Cardboard boxes were stacked like towers in the living room, some still sealed, others half-opened with trailing tape and bubble wrap spilling out like ribbon. Sunlight spilled through the windows of the modest two-story home Noah Stroudnow shared with Imani, its golden rays brushing the floor like a blessing. The world outside felt calm, almost healed. For the first time in a long time, so did he.

Noah crouched near the entertainment console, carefully connecting speaker wires while Imani stood nearby unwrapping kitchenware, humming under her breath.

"You'd think with fifty million dollars, we'd hire movers who actually unpack the boxes," Imani said with a teasing smile.

Noah glanced over his shoulder. "I did hire movers.
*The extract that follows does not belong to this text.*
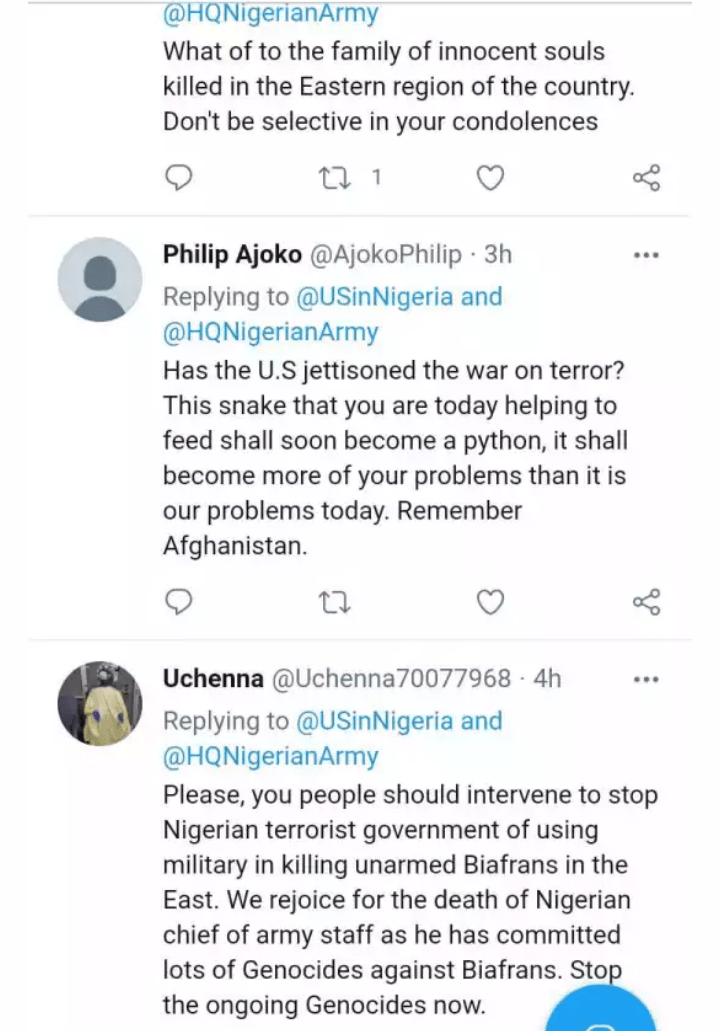Open the @Uchenna70077968 handle
The image size is (720, 1031).
point(391,679)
You fired them after twenty minutes."

"They kept dropping things," she replied, holding up a cracked coffee mug like evidence in court. "Besides, I like doing it ourselves. Makes it feel more… ours."
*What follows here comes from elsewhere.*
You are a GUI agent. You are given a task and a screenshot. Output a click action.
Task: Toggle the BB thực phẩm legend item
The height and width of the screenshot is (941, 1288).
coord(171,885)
He nodded, offering a small smile. Her presence kept him anchored. She always had.

It had been exactly one year since the bar explosion. Since he'd exposed Victor Hales. Since the Skybolt suit became more than a weapon — it became a symbol. And now? The suit sat untouched in the basement beneath them, draped in an old tarp, its thrusters quiet.

There hadn't been a reason to power it up. Not in months.

"You ever think about it?" Imani asked suddenly, breaking the quiet. "Everything we've been through — and somehow, this is where we landed."

Noah paused. "Sometimes I feel like I cheated fate."

"You didn't cheat anything," she said gently. "You survived it."

He looked at her, gratitude flickering behind his tired eyes. "You helped me survive it."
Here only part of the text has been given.